Dial M for Murder (1954)
It's usually not too hard to discern a film that was adapted from a stage play. There's an economy of cast and settings that indicates a necessity for limiting each. Alfred Hitchcock's "Dial M for Murder" has both: There are only five significant roles, and almost the entirety of the action takes place inside a single apartment, and nearly all of that in one room.
Hitchcock did a few stage-to-screen jobs ("Rope," "I Confess!"), often sandwiched in between bigger projects with multiple locations. In the same year, 1954, he also directed "Rear Window," which is similar to "Dial M" in the way the same setting can be exploited in different ways. By the mid- to -late 1950s, Hitchcock's films tended to be veritable travel pictures like "North by Northwest" and "Vertigo."
Ray Milland is the star, though it's remembered today for being one of Grace Kelly's first major film roles. (Most people have forgotten she got her start primarily as a television actress.) The period of 1954-55 was a fertile period for Hitchcock and Kelly, as she would also be featured in "Rear Window" and "To Catch A Thief." By 1956 she was done with the movies, trading her status as Hollywood princess to become a real-life one.
Milland plays Tony Wendice, a recently retired tennis pro who relies on his wife Margot (Kelly) for money. A clever, erudite fellow who enjoys his creature comforts, Tony wouldn't mind so much except that Margot has been cheating on him with Mark Halliday (Robert Cummings), an American mystery novelist. After a year away, Mark has returned to England to claim Margot permanently, and Tony is out to do away with her and get his inheritance while he can.
The plot is a labyrinthine twist of clues and plots and intrigue. The short version is that Tony blackmails a wayward old school chum, Charles Swann (Anthony Dawson) into strangling Margot while he and Mark are at a stag party. Thus his rival for his wife's affection will provide his alibi.

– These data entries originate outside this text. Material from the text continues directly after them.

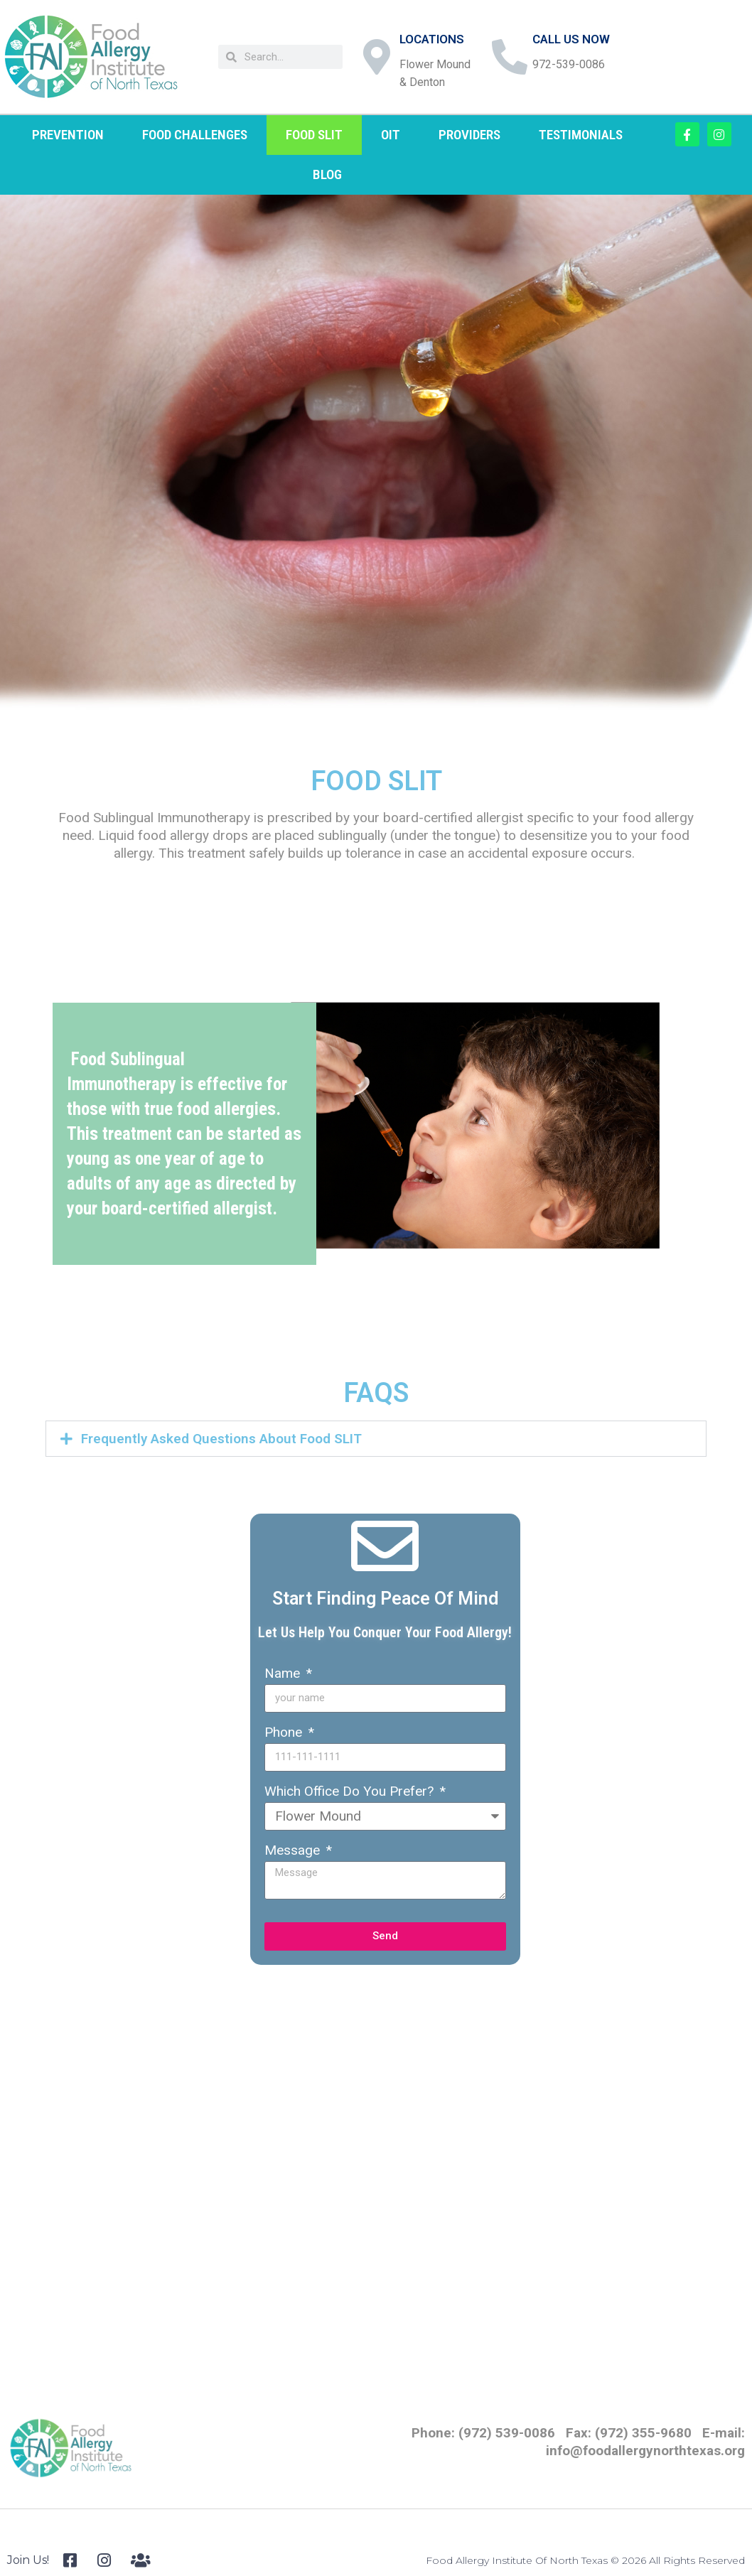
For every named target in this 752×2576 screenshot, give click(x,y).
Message (293, 1850)
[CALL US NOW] (509, 57)
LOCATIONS (431, 39)
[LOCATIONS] (376, 57)
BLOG (327, 174)
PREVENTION (68, 134)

As Mark cautions about constructing the perfect crime in real life versus fiction, things go horribly awry. Margot fights off Swann and kills him with her knitting shears.
The second half of the movie concerns Tony having to adjust his plot on the fly, managing to plant evidence to make it seem as if Margot intentionally killed Swann because he was blackmailing her with evidence of her affair with Mark.
It has a lot to do with missing love letters and the presence or absence of latch keys. I suppose it works well enough for a stage potboiler, but for the more verite demands of cinema, it seems like a whole lot of flimsy evidence upon which to indict a murderer.
John Williams has a nice role as Chief Inspector Hubbard, the crafty detective who subtly stalks Tony's web of lies and manipulations. I loved the moment where he begs for more credit to be given to veteran policemen like himself to overcome the work of "a gifted amateur" like Tony.
It's a typical Hitchcockian thriller, as he slowly stirs the pot of brewing suspense. I do have to say the biggest weakness of the film is the character of Mark Halliday, who spends 9/10ths of the movie as a naive patsy, and suddenly manages to come up with enough brilliant deductions in the final sequence to put Sherlock Holmes to shame.